# Nutrition: Are "Small Seed" Mixes Okay?



## valeri (Sep 6, 2009)

We've been trying lots of different seed/grain blends for Chauncey -- usually starting with a pigeon mix from the feed store, and then adding other seeds and grains to see what he likes best. 

We found a "small seed" mix at Jedd's that he just loves. We supplement it as a special treat. It's got: Plate Millet, Linseed, Rape Seed, Clipped Oats, Rice, Hempseed, Canary Seed. He favors this mix over all others.

In researching, it seems that people who race pigeons strictly ration the small seeds -- but I'm not clear on why. Is this necessary with an indoor homing pigeon? Does it throw off their nutritional balance if they eat too much of the small stuff?

This mix is like pigeon crack to Chauncey. In the past couple of days, I even got him to eat out of my hands a few times using this blend -- and that's a first. He's been terrified of hands and is still leery. He circles my hand for about 10 minutes before he finally can't resist anymore. 

*Taste-Free Vitamins?*

Also: Can anyone recommend a vitamin mix without too much flavor -- or with pleasant taste for pij? We're using Probios in his water a couple of times a week. I tried to add Provital one day, too, but after he took a sip of his water, he looked at me like I'd engaged in the ultimate betrayal. What in the hell did you do to my water? I tried not to laugh, the expression was priceless. But anyway, it doesn't seem he'll drink his water with the vitamins in it.

*Grit - Daily or Weekly?*

I've read about people giving their pigeons grit daily -- but some say no more than once a week. Is there a hard, fast rule?


----------



## StanelyPidge09 (May 22, 2009)

Hi Valeri! 

I am also new to the world of pigeons and I still have a lot to learn but from what I have heard and read seeds such as Linseed (flax), canary seed, and hemp seed are very high in fats and oil. Most people agree that its okay to give them these as treats but they should make up no more then 3-5 % of their feed mix. Oats are also very high in fat. That is probably why Chauncey loves it so much!  It is their version of our french fries! I give Stanley some hemp and flax occasionally as treats, thats how we trained him to jump on the scale and to fly to our hands and what not. Stan also LOVES french lentils, he will practically do anything for some of those, maybe Chauncey will like those.

As far as grit goes I am still unsure. I used to give Stanley grit about 3 times a week (around a 1/2 tsp each time) and he eagerly took it. Then I switched to providing it in his cage 24/7 and he didn't really eat that much. When I took him to the vet recently she said that I shouldn't give grit to him more than 2x a YEAR because it causes blockages in the intestines and can kill them.... So now I am even more confused . But for now, I decided to give it to him 1x a week. I am sure others will be able to advise you better but I thats just what I have heard on the subject.

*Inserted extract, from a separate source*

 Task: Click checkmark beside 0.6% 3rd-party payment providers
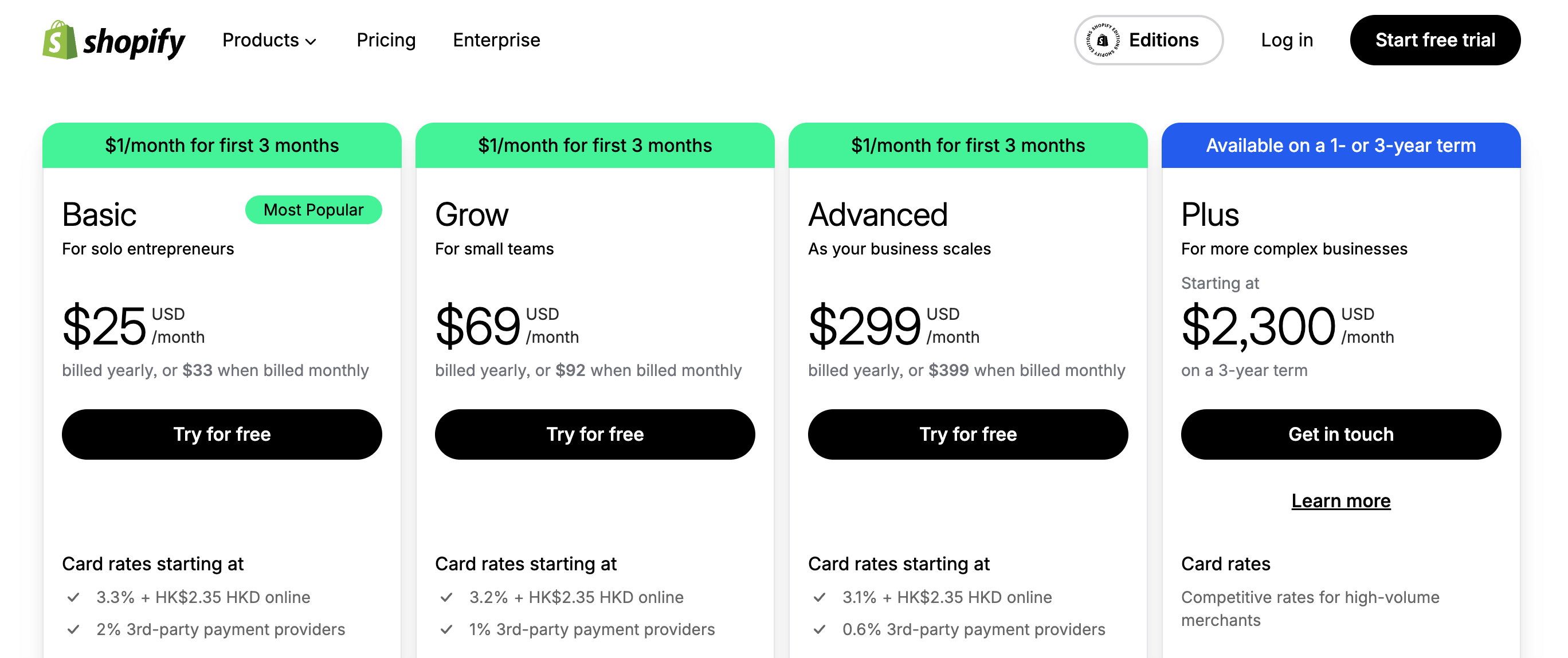pos(820,629)
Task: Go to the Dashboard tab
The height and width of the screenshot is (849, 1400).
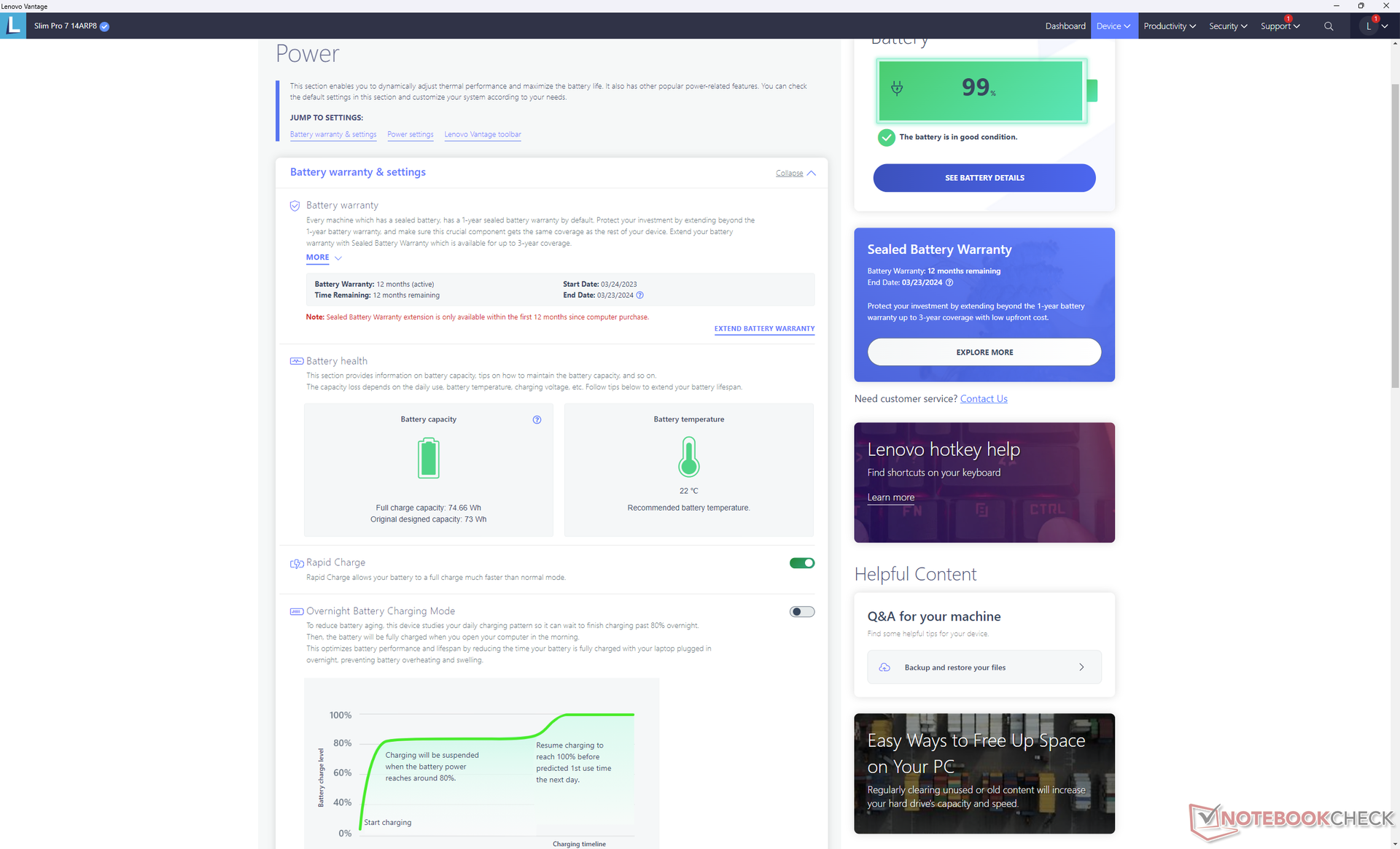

Its exciting to listen to your progress with him, I went through a similar experience with Stanley and it is very rewarding when they do begin to warm up to you.  I would definitely not add this mix to his seed but use it specifically when he eats out of your hands that way he will begin to associate you with delicious foods and that will help him to feel more comfortable with you.


----------



## spirit wings (Mar 29, 2008)

The grit is left in with them at all times, they take what they want when they need it, if you keep it from them the next time you give it they just may gorge on it, so have it in there for them at all times. the vitamins in the water are a good thing, so just add it in small amounts daily untill you get the amount you need to add to the water, then you can put it in a few times a week for him. As far as the seeds go not much else to add to what stanleypidge said. If you want him to have a more consitant diet, you can't over feed him, he should eat what is given in measured amounts, otherwise he will pick and choose. you can avoid all that if you slowly changed him over to a pellet diet like harrison's high potency fine, (that is what my house doves eat) no need to measure they take what they want as it is in front of them at all times and he would get 100% nutrition and use the seeds for training and a treat with chopped greens a few times a week.


----------



## valeri (Sep 6, 2009)

Thanks for the help! I've tried switching Chauncey to pellets in all of the ways recommended. He just won't have anything to do with the Harrison's. I'll have to try another brand or put on a better thinking cap.

Great info on the small seeds! We'll keep them as special treats. That's what we're doing now and it seems to be the only way he's getting comfortable with our hands -- coming in for his pigeon-fast-food fix.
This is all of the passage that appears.